Ich sage, ich sei besonders angesprochen worden (»angesprochen« sei das richtige Wort) durch einen Kopf, der, während wir miteinander reden, vor uns steht, den ich »Virginia« genannt habe, ohne etwa eine Portraitähnlichkeit mit Virginia Woolf damit ausdrücken zu wollen. Diese Person habe etwas Zartes, sehr Differenziertes, sehr Bescheid Wissendes. Sie blicke einen übrigens nicht an wie die meisten anderen, sie blicke vor sich hin, sage ich, das empfinde ich als rücksichtsvoll: Als habe sie die Schrecken gebändigt, die sie wohl hinter sich hat, und von denen ihr ein schmerzvoller Ausdruck geblieben ist. Während ich das zu formulieren suche, empfinde ich stark, daß eine jede Beschreibung dem Bild etwas schuldig bleiben muß, aber das ist ja ein altes Problem der Bildbeschreibung. Wie auch jede Illustration dem Text etwas schuldig bleibt. Die Künste ersetzen einander nicht, sie ergänzen sich im besten Fall. Jedenfalls: Es bleibt mir ein Rätsel, sage ich, wie du mit diesem Material einen Zeittunnel herstellen, das Gefühl der Tiefe erzeugen kannst.
Das könne man sich nicht vornehmen, sagt Martin Hoffmann. Das passiere einem. Übrigens baue er die Köpfe ja von der Tiefe her auf, von innen nach außen, nicht umgekehrt.
Nun gut, sage ich. Ein Kunstwerk ohne Geheimnis ist ja kein Kunstwerk. Aber auf eines müsse ich noch zu sprechen kommen: Mir gefalle es außerordentlich, dass er die Personen auf diesen Blättern »Gäste« nenne, „die auf den Collagen zu mir kommen“. Was ja heißt, dass er sie mit Respekt behandle und nicht etwa vereinnahme. Das bringe sie mir nahe, sage ich. Behutsam herbeigerufen, erscheinen sie freundlicherweise auf dem Papier und könnten auch wieder gehen. Das ist nichts Mystisches.
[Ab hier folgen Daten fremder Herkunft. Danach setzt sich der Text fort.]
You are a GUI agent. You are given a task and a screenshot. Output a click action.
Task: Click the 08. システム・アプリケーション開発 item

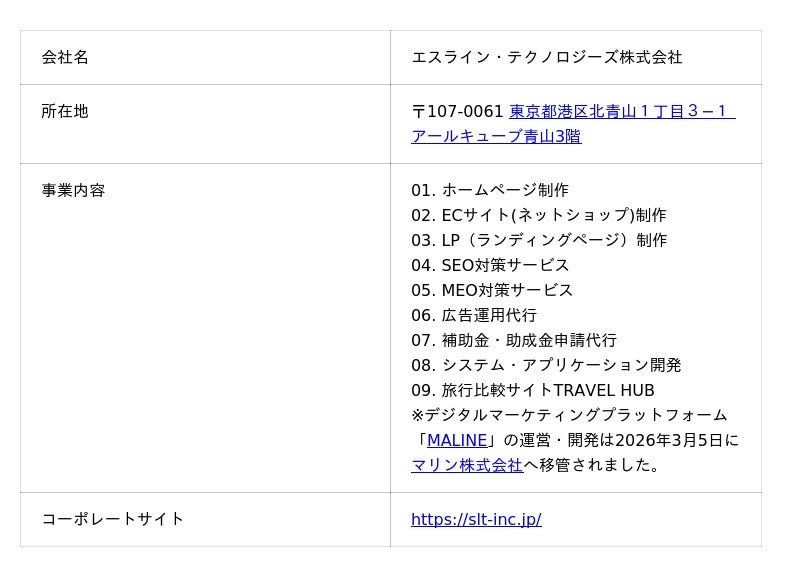pyautogui.click(x=546, y=365)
Wir alle sind ja umgeben von Strömen von Energie, von Energiefeldern, wir selbst sind materialisierte Energie, der Künstler ist das Medium, er spannt ein Energienetz auf und fängt, wenn er die entsprechende Wellenlänge trifft, eben jene »Gäste« auf. Sie gehen ihm ins Netz, ohne dass er ihnen Gewalt antut. Ich will dir gestehen, sage ich, dass die Seltsamkeit, auch Fremdheit dieser Köpfe mich manchmal an Außerirdische denken läßt.
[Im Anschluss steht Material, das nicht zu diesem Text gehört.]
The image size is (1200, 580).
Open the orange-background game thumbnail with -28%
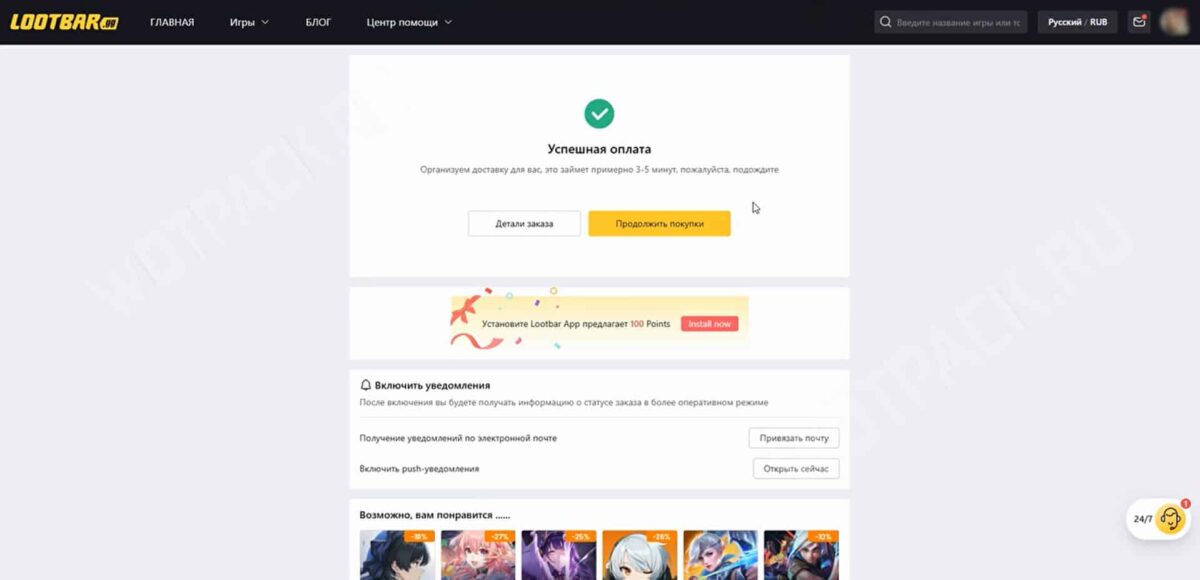coord(640,555)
Für mich, sagt Martin Hoffmann, sind das keine Extraterristischen. Er sehe den Prozeß des Machens anders, sachlicher, nüchterner, auch professioneller. Durchaus sei er auch mit Kunstroutine verbunden, mit Kunstverstand, erfordere andauernd einen künstlerischen Entschluß, sei also professionell.
Ich bin davon überzeugt, sage ich, sonst wäre es laienhaft und das Ergebnis wahrscheinlich unerträglich. Trotzdem behalten die Blätter eine Spontaneität.
Etwas sei ihm noch wichtig, sagt Martin Hoffmann: Er wolle bei der Gestaltung der Augen jedwede Melancholie vermeiden: Die würde sich ganz leicht einschleichen, wenn er nicht sehr darauf achten würde, dass dies nicht passiert.
Ich verstehe sofort, was er meint. Melancholie könnte ein Zugeständnis an eine gängige Mode sein. Diese Köpfe haben keinen Hauch von Beliebigkeit, die Versuchung, sich dem anpasserischen Zeitgeist zu ergeben, hat sie nicht gestreift. Eben deshalb, eben dadurch sind sie authentisch.